Return every record exactly as written.

[Stored items]
------------------------------
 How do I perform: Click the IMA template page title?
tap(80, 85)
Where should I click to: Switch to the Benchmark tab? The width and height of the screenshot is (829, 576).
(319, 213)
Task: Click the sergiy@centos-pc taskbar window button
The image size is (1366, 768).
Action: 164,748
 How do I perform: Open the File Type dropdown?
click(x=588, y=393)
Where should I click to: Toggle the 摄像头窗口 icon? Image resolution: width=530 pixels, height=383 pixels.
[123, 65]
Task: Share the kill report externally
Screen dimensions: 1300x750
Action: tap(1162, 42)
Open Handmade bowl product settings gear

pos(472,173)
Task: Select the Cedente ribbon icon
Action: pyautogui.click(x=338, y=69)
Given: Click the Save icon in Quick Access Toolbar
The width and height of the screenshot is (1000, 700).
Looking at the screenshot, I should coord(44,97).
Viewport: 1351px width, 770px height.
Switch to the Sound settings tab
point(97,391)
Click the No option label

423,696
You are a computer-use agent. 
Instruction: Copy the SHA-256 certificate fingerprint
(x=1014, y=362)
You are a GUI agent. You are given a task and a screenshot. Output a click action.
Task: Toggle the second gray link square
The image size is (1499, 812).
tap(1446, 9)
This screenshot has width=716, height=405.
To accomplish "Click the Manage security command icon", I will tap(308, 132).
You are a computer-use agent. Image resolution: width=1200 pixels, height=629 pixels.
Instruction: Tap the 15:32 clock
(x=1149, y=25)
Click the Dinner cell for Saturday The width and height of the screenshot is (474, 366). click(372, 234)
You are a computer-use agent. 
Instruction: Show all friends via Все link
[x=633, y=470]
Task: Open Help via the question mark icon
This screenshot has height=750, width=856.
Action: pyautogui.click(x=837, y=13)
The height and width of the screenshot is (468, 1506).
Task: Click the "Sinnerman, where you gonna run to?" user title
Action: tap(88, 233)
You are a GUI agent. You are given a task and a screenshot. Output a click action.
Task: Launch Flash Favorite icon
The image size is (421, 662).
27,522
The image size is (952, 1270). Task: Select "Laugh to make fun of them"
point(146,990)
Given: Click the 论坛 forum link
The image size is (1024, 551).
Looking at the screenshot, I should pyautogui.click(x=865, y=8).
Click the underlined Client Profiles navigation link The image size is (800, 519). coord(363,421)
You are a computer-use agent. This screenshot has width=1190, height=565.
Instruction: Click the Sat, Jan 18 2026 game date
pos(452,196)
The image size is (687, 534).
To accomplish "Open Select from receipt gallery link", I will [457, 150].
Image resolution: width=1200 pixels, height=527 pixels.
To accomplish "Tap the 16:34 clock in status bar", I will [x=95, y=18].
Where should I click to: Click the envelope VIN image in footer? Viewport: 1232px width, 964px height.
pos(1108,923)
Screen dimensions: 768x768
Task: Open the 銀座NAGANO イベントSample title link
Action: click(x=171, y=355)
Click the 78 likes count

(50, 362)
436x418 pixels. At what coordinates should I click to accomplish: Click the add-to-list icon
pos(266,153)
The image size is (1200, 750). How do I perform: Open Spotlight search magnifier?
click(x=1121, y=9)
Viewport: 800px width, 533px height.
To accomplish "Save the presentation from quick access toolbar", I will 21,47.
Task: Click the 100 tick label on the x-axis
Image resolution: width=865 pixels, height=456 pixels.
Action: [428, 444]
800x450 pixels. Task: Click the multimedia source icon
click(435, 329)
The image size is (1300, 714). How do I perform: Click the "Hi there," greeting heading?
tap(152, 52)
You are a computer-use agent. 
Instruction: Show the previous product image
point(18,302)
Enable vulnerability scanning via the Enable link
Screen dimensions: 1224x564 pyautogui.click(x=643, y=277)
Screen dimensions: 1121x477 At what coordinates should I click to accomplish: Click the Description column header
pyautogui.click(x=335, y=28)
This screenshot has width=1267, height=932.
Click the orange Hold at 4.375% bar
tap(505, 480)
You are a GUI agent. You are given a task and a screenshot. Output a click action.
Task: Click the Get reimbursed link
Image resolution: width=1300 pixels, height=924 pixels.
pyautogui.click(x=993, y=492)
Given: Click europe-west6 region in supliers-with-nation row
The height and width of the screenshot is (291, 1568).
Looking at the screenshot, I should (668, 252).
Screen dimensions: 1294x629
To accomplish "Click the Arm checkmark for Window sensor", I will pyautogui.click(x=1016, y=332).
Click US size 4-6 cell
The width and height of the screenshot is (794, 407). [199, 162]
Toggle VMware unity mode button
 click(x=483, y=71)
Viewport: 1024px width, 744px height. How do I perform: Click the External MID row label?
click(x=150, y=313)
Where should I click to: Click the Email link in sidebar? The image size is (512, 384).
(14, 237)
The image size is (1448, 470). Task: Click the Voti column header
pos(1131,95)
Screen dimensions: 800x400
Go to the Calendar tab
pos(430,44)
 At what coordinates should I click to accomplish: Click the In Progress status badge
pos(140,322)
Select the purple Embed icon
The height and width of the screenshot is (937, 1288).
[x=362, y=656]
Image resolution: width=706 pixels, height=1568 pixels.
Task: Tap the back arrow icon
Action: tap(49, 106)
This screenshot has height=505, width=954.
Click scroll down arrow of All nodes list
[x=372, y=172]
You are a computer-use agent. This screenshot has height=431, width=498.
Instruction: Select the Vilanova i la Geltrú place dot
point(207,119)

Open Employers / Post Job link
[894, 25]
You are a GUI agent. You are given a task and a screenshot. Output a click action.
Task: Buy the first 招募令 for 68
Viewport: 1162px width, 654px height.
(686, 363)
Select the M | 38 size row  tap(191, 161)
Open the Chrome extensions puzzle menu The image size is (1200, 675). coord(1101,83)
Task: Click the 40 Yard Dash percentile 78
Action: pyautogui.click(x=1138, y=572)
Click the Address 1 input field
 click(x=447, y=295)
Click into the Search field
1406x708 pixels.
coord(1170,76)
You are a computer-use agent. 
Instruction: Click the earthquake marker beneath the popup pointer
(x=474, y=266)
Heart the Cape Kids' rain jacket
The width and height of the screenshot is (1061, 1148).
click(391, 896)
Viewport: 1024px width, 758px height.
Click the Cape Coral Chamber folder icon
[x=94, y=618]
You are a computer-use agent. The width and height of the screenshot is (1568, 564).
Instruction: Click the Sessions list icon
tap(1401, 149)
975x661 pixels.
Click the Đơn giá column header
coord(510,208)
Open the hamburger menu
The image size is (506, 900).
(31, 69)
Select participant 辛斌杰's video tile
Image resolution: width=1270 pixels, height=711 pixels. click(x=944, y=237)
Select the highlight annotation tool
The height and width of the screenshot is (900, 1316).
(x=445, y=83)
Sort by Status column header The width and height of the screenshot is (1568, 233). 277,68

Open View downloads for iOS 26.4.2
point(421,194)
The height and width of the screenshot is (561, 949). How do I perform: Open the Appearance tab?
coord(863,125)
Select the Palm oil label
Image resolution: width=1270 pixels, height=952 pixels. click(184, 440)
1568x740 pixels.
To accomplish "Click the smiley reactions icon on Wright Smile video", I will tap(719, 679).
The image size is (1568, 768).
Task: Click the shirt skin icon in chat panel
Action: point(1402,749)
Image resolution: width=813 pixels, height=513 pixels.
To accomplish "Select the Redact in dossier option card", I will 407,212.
------------------------------
● **Answer space**
 How do I perform: Click the IMA template page title?
tap(80, 85)
Where should I click to: Switch to the Benchmark tab? The width and height of the screenshot is (829, 576).
(319, 213)
Task: Click the sergiy@centos-pc taskbar window button
The image size is (1366, 768).
Action: 164,748
 How do I perform: Open the File Type dropdown?
click(x=588, y=393)
Where should I click to: Toggle the 摄像头窗口 icon? Image resolution: width=530 pixels, height=383 pixels.
[123, 65]
Task: Share the kill report externally
Screen dimensions: 1300x750
Action: tap(1162, 42)
Open Handmade bowl product settings gear

pos(472,173)
Task: Select the Cedente ribbon icon
Action: pyautogui.click(x=338, y=69)
Given: Click the Save icon in Quick Access Toolbar
The width and height of the screenshot is (1000, 700).
Looking at the screenshot, I should coord(44,97).
Viewport: 1351px width, 770px height.
Switch to the Sound settings tab
point(97,391)
Click the No option label

423,696
You are a computer-use agent. 
Instruction: Copy the SHA-256 certificate fingerprint
(x=1014, y=362)
You are a GUI agent. You are given a task and a screenshot. Output a click action.
Task: Toggle the second gray link square
The image size is (1499, 812).
tap(1446, 9)
This screenshot has width=716, height=405.
To accomplish "Click the Manage security command icon", I will tap(308, 132).
You are a computer-use agent. Image resolution: width=1200 pixels, height=629 pixels.
Instruction: Tap the 15:32 clock
(x=1149, y=25)
Click the Dinner cell for Saturday The width and height of the screenshot is (474, 366). click(372, 234)
You are a computer-use agent. 
Instruction: Show all friends via Все link
[x=633, y=470]
Task: Open Help via the question mark icon
This screenshot has height=750, width=856.
Action: pyautogui.click(x=837, y=13)
The height and width of the screenshot is (468, 1506).
Task: Click the "Sinnerman, where you gonna run to?" user title
Action: tap(88, 233)
You are a GUI agent. You are given a task and a screenshot. Output a click action.
Task: Launch Flash Favorite icon
The image size is (421, 662).
27,522
The image size is (952, 1270). Task: Select "Laugh to make fun of them"
point(146,990)
Given: Click the 论坛 forum link
The image size is (1024, 551).
Looking at the screenshot, I should pyautogui.click(x=865, y=8).
Click the underlined Client Profiles navigation link The image size is (800, 519). coord(363,421)
You are a computer-use agent. This screenshot has width=1190, height=565.
Instruction: Click the Sat, Jan 18 2026 game date
pos(452,196)
The image size is (687, 534).
To accomplish "Open Select from receipt gallery link", I will [457, 150].
Image resolution: width=1200 pixels, height=527 pixels.
To accomplish "Tap the 16:34 clock in status bar", I will [x=95, y=18].
Where should I click to: Click the envelope VIN image in footer? Viewport: 1232px width, 964px height.
pos(1108,923)
Screen dimensions: 768x768
Task: Open the 銀座NAGANO イベントSample title link
Action: click(x=171, y=355)
Click the 78 likes count

(50, 362)
436x418 pixels. At what coordinates should I click to accomplish: Click the add-to-list icon
pos(266,153)
The image size is (1200, 750). How do I perform: Open Spotlight search magnifier?
click(x=1121, y=9)
Viewport: 800px width, 533px height.
To accomplish "Save the presentation from quick access toolbar", I will 21,47.
Task: Click the 100 tick label on the x-axis
Image resolution: width=865 pixels, height=456 pixels.
Action: [428, 444]
800x450 pixels. Task: Click the multimedia source icon
click(435, 329)
The image size is (1300, 714). How do I perform: Click the "Hi there," greeting heading?
tap(152, 52)
You are a computer-use agent. 
Instruction: Show the previous product image
point(18,302)
Enable vulnerability scanning via the Enable link
Screen dimensions: 1224x564 pyautogui.click(x=643, y=277)
Screen dimensions: 1121x477 At what coordinates should I click to accomplish: Click the Description column header
pyautogui.click(x=335, y=28)
This screenshot has width=1267, height=932.
Click the orange Hold at 4.375% bar
tap(505, 480)
You are a GUI agent. You are given a task and a screenshot. Output a click action.
Task: Click the Get reimbursed link
Image resolution: width=1300 pixels, height=924 pixels.
pyautogui.click(x=993, y=492)
Given: Click europe-west6 region in supliers-with-nation row
The height and width of the screenshot is (291, 1568).
Looking at the screenshot, I should (668, 252).
Screen dimensions: 1294x629
To accomplish "Click the Arm checkmark for Window sensor", I will pyautogui.click(x=1016, y=332).
Click US size 4-6 cell
The width and height of the screenshot is (794, 407). [199, 162]
Toggle VMware unity mode button
 click(x=483, y=71)
Viewport: 1024px width, 744px height. How do I perform: Click the External MID row label?
click(x=150, y=313)
Where should I click to: Click the Email link in sidebar? The image size is (512, 384).
(14, 237)
The image size is (1448, 470). Task: Click the Voti column header
pos(1131,95)
Screen dimensions: 800x400
Go to the Calendar tab
pos(430,44)
 At what coordinates should I click to accomplish: Click the In Progress status badge
pos(140,322)
Select the purple Embed icon
The height and width of the screenshot is (937, 1288).
[x=362, y=656]
Image resolution: width=706 pixels, height=1568 pixels.
Task: Tap the back arrow icon
Action: tap(49, 106)
This screenshot has height=505, width=954.
Click scroll down arrow of All nodes list
[x=372, y=172]
You are a computer-use agent. This screenshot has height=431, width=498.
Instruction: Select the Vilanova i la Geltrú place dot
point(207,119)

Open Employers / Post Job link
[894, 25]
You are a GUI agent. You are given a task and a screenshot. Output a click action.
Task: Buy the first 招募令 for 68
Viewport: 1162px width, 654px height.
(686, 363)
Select the M | 38 size row  tap(191, 161)
Open the Chrome extensions puzzle menu The image size is (1200, 675). coord(1101,83)
Task: Click the 40 Yard Dash percentile 78
Action: pyautogui.click(x=1138, y=572)
Click the Address 1 input field
 click(x=447, y=295)
Click into the Search field
1406x708 pixels.
coord(1170,76)
You are a computer-use agent. 
Instruction: Click the earthquake marker beneath the popup pointer
(x=474, y=266)
Heart the Cape Kids' rain jacket
The width and height of the screenshot is (1061, 1148).
click(391, 896)
Viewport: 1024px width, 758px height.
Click the Cape Coral Chamber folder icon
[x=94, y=618]
You are a computer-use agent. The width and height of the screenshot is (1568, 564).
Instruction: Click the Sessions list icon
tap(1401, 149)
975x661 pixels.
Click the Đơn giá column header
coord(510,208)
Open the hamburger menu
The image size is (506, 900).
(31, 69)
Select participant 辛斌杰's video tile
Image resolution: width=1270 pixels, height=711 pixels. click(x=944, y=237)
Select the highlight annotation tool
The height and width of the screenshot is (900, 1316).
(x=445, y=83)
Sort by Status column header The width and height of the screenshot is (1568, 233). 277,68

Open View downloads for iOS 26.4.2
point(421,194)
The height and width of the screenshot is (561, 949). How do I perform: Open the Appearance tab?
coord(863,125)
Select the Palm oil label
Image resolution: width=1270 pixels, height=952 pixels. click(184, 440)
1568x740 pixels.
To accomplish "Click the smiley reactions icon on Wright Smile video", I will tap(719, 679).
The image size is (1568, 768).
Task: Click the shirt skin icon in chat panel
Action: point(1402,749)
Image resolution: width=813 pixels, height=513 pixels.
To accomplish "Select the Redact in dossier option card", I will 407,212.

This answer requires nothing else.